Created 2 pool "host" & "ghost" to seperate data placement .
--------------------------------------------------//crushmap file
-------------------------------------------------------
# begin crush map
# devices
device 0 osd.0
device 1 osd.1
device 2 osd.2
device 3 osd.3
# types
type 0 osd
type 1 host
type 2 rack
type 3 row
type 4 room
type 5 datacenter
type 6 pool
type 7 ghost
# buckets
host hemantone-mirror-virtual-machine {
id -6 # do not change unnecessarily
# weight 1.000
alg straw
hash 0 # rjenkins1
item osd.2 weight 1.000
}
host hemantone-virtual-machine {
id -7 # do not change unnecessarily
# weight 1.000
alg straw
hash 0 # rjenkins1
item osd.1 weight 1.000
}
rack one {
id -2 # do not change unnecessarily
# weight 2.000
alg straw
hash 0 # rjenkins1
item hemantone-mirror-virtual-machine weight 1.000
item hemantone-virtual-machine weight 1.000
}
ghost hemant-virtual-machine {
id -4 # do not change unnecessarily
# weight 1.000
alg straw
hash 0 # rjenkins1
item osd.0 weight 1.000
}
ghost hemant-mirror-virtual-machine {
id -5 # do not change unnecessarily
# weight 1.000
alg straw
hash 0 # rjenkins1
item osd.3 weight 1.000
}
rack two {
id -3 # do not change unnecessarily
# weight 2.000
alg straw
hash 0 # rjenkins1
item hemant-virtual-machine weight 1.000
item hemant-mirror-virtual-machine weight 1.000
}
pool default {
id -1 # do not change unnecessarily
# weight 4.000
alg straw
hash 0 # rjenkins1
item one weight 2.000
item two weight 2.000
}
# rules
rule data {
ruleset 0
type replicated
min_size 1
max_size 10
step take default
step take one
step chooseleaf firstn 0 type host
step emit
}
rule metadata {
ruleset 1
type replicated
min_size 1
max_size 10
step take default
step take one
step chooseleaf firstn 0 type host
step emit
}
rule rbd {
ruleset 2
type replicated
min_size 1
max_size 10
step take default
step take one
step chooseleaf firstn 0 type host
step emit
}
rule forhost {
ruleset 3
type replicated
min_size 1
max_size 10
step take default
step take one
step chooseleaf firstn 0 type host
step emit
}
rule forghost {
ruleset 4
type replicated
min_size 1
max_size 10
step take default
step take two
step chooseleaf firstn 0 type ghost
step emit
}
# end crush map
------------------------------------------------------------------------------------------------------------------------
1) set replication factor to 2. and crushrule accordingly . ( "host"

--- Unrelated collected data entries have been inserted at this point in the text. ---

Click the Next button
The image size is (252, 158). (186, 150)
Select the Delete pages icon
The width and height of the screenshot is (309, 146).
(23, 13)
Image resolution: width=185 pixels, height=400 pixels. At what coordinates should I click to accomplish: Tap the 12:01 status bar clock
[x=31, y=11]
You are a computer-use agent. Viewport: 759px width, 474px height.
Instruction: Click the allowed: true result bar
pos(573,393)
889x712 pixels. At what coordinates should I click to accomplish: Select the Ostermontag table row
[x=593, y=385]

got crush_ruleset = 3 & "ghost" pool got crush_ruleset = 4).
2) Now I mounted data to dir. using "mount.ceph 10.72.148.245:6789:/
/home/hemant/x" & "mount.ceph 10.72.148.245:6789:/ /home/hemant/y"

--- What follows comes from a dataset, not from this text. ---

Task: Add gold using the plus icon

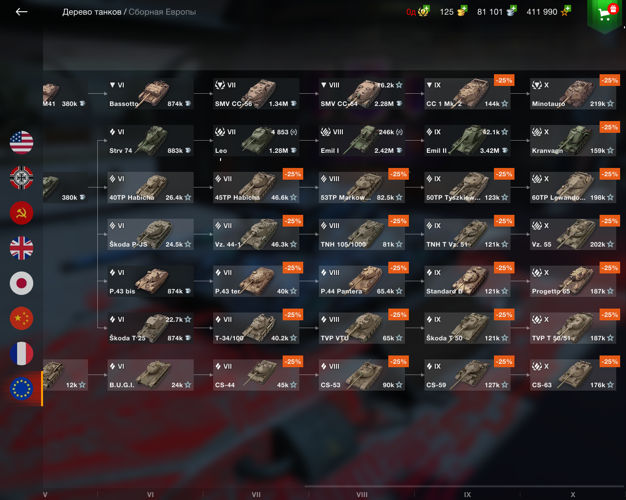Action: pos(464,9)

3) then "mds add_data_pool 5" & "mds add_data_pool 6" ( here pool id
are host = 5, ghost = 6)
4) "cephfs /home/hemant/x set_layout --pool 5 -c 1 -u 4194304 -s
4194304" & "cephfs /home/hemant/y set_layout --pool 6 -c 1 -u 4194304
-s 4194304"
PROBLEM:
$ cephfs /home/hemant/x show_layout
layout.data_pool: 6
layout.object_size: 4194304
layout.stripe_unit: 4194304
layout.stripe_count: 1
cephfs /home/hemant/y show_layout
layout.data_pool: 6
layout.object_size: 4194304
layout.stripe_unit: 4194304
layout.stripe_count: 1
Both dir are using same pool to place data even after I specified to
use separate using "cephfs" cmd.
Please help me figure this out.
-
Hemant Surale.
On Thu, Nov 29, 2012 at 3:45 PM, hemant surale <[email protected]> wrote:
>>> does 'ceph mds dump' list pool 3 in teh data_pools line?
>
> Yes. It lists the desired poolids I wanted to put data in.
>
>
> ---------- Forwarded message ----------
> From: hemant surale <[email protected]>
> Date: Thu, Nov 29, 2012 at 2:59 PM
> Subject: Re: OSD daemon changes port no
> To: Sage Weil <[email protected]>
>
>
> I used a little different version of "cephfs" as "cephfs
> /home/hemant/a set_layout --pool 3 -c 1 -u 4194304 -s 4194304"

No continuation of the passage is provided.